Optimizing Table Index Design
Overviewβ
Doris currently supports two types of indexes:
- Built-in Indexes: These include prefix indexes, ZoneMap indexes, etc.
- Secondary Indexes: These include inverted indexes, Bloom filter indexes, N-Gram Bloom filter indexes, and Bitmap indexes, etc.
In the process of business optimization, fully analyzing business characteristics and make effective use of indexes can greatly enhance the effectiveness of queries and analyses, thereby achieving the purpose of performance tuning.
For a detailed introduction to various indexes, please refer to the Table Index section. This chapter will demonstrate index usage techniques in several typical scenarios from the perspective of actual cases and summarize optimization suggestions for reference in business tuning.
Case 1: Optimizing the Order of Key Columns to Leverage Prefix Indexes for Accelerated Queriesβ
In optimizing table schema design, we have introduced how to select appropriate fields as key fields and utilize Doris's key column sorting feature to accelerate queries. This case will further expand on this scenario.
Due to Doris's built-in prefix index function, it automatically takes the first 36 bytes of the table's Key as a prefix index when creating the table. When query conditions match the prefix of the prefix index, it can significantly speed up the query. Below is an example of a table definition:
CREATE TABLE `t1` (
`c1` VARCHAR(10) NULL,
`c2` VARCHAR(10) NULL
) ENGINE=OLAP
DUPLICATE KEY(`c1`)
DISTRIBUTED BY HASH(`c2`) BUCKETS 10
PROPERTIES (
"replication_allocation" = "tag.location.default: 1"
);
The corresponding business SQL pattern is as follows:
select * from t1 where t1.c2 = '1';
select * from t1 where t1.c2 in ('1', '2', '3');
In the above schema definition, c1
comes before c2
. However, the queries use the c2
field for filtering. In this case, the acceleration function of the prefix index cannot be utilized. To optimize, we can adjust the definition order of c1
and c2
, placing the c2
column in the first field position to leverage the acceleration function of the prefix index.
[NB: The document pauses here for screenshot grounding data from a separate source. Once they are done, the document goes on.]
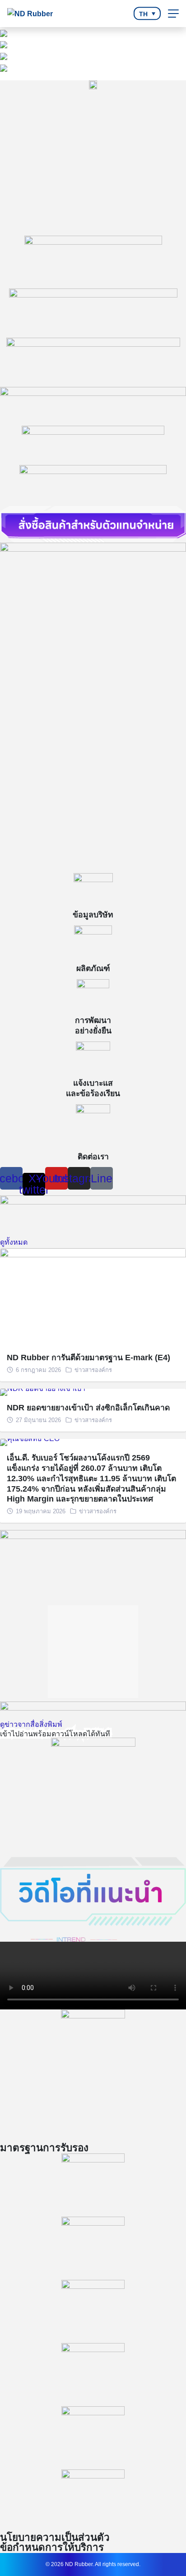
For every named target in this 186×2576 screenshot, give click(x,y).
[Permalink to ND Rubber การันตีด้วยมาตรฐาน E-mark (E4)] (93, 1296)
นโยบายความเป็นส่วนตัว (55, 2538)
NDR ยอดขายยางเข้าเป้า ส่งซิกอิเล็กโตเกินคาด (88, 1407)
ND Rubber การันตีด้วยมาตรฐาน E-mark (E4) (88, 1357)
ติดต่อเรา (93, 1156)
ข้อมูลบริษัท (93, 914)
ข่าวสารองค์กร (93, 1370)
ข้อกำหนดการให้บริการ (52, 2548)
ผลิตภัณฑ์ (93, 968)
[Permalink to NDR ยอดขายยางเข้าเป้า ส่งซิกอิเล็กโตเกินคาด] (42, 1391)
The adjusted schema is as follows:
CREATE TABLE `t1` (
`c2` VARCHAR(10) NULL,
`c1` VARCHAR(10) NULL
) ENGINE=OLAP
DUPLICATE KEY(`c2`)
DISTRIBUTED BY HASH(`c1`) BUCKETS 10
PROPERTIES (
"replication_allocation" = "tag.location.default: 1"
);
When defining the schema column order, reference the high-frequency and high-priority columns in business query filtering to fully leverage Doris's prefix index acceleration function.
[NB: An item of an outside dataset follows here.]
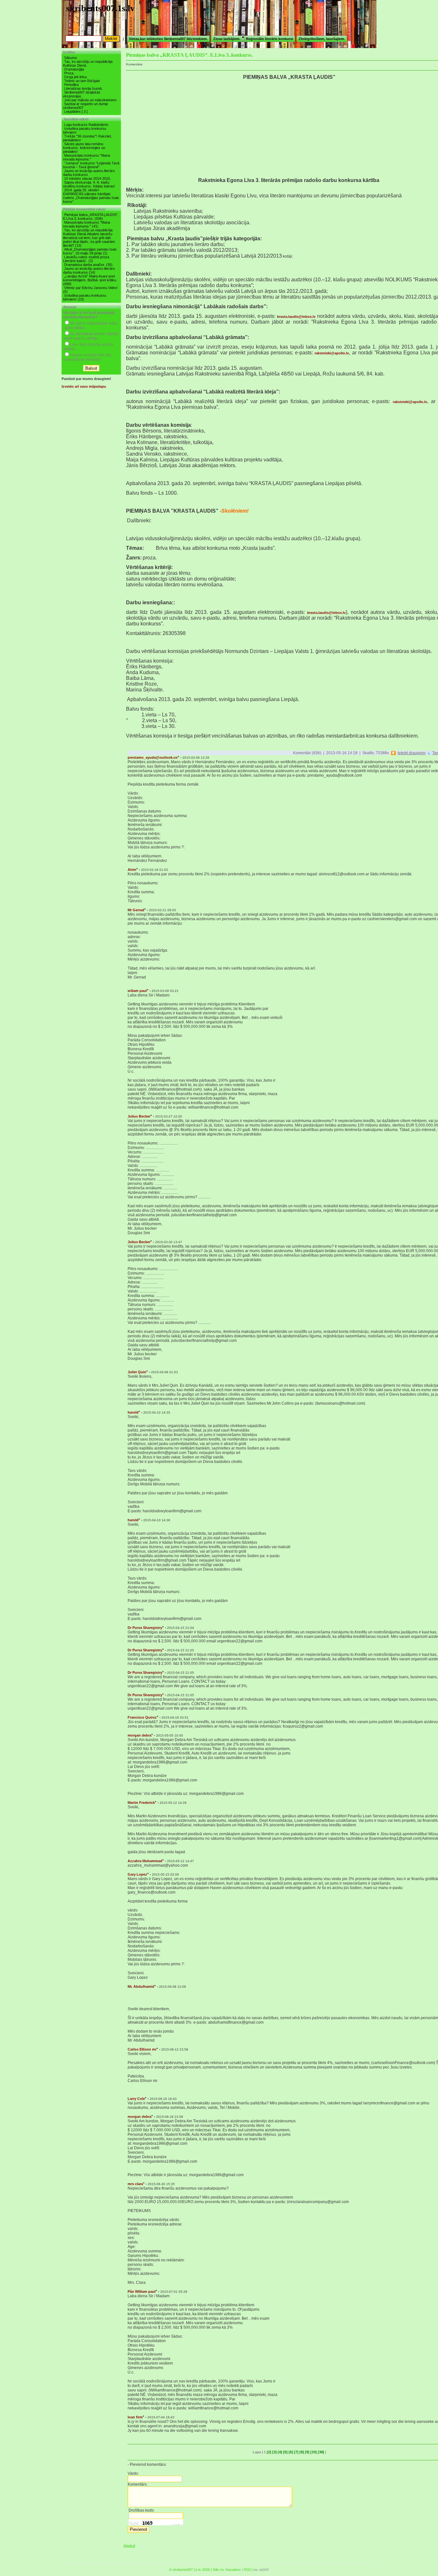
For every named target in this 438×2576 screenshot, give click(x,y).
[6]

Case 2: Using Inverted Indexes to Accelerate Queriesβ
Doris supports inverted indexes as secondary indexes to accelerate business scenarios such as equal value, range, and full-text search of text types. The creation and management of inverted indexes are independent, allowing for convenient business performance optimization without affecting the original table schema and without the need to re-import table data.
For typical usage scenarios, syntax, and cases, please refer to the Table Index - Inverted Index section for a detailed introduction, so this chapter will not repeat the explanation.
For full-text searches of text types and equal value or range queries on string, numeric, and datetime type fields, inverted indexes can be utilized to accelerate queries. Especially in certain situations, such as when the original table structure and key definition are not convenient to optimize, or the cost of re-importing table data is high, inverted indexes provide a flexible acceleration solution to optimize business execution performance.
Summaryβ
In schema tuning, apart from table-level schema optimization, index optimization also occupies an important position. Doris provides multiple index types, including built-in indexes such as prefix index, as well as secondary indexes such as inverted indexes, which provide strong support for performance acceleration. By reasonably utilizing these indexes, we can significantly improve the speed of business queries and analyses in multiple scenarios, which is of great significance for multi-scenario business queries and analyses.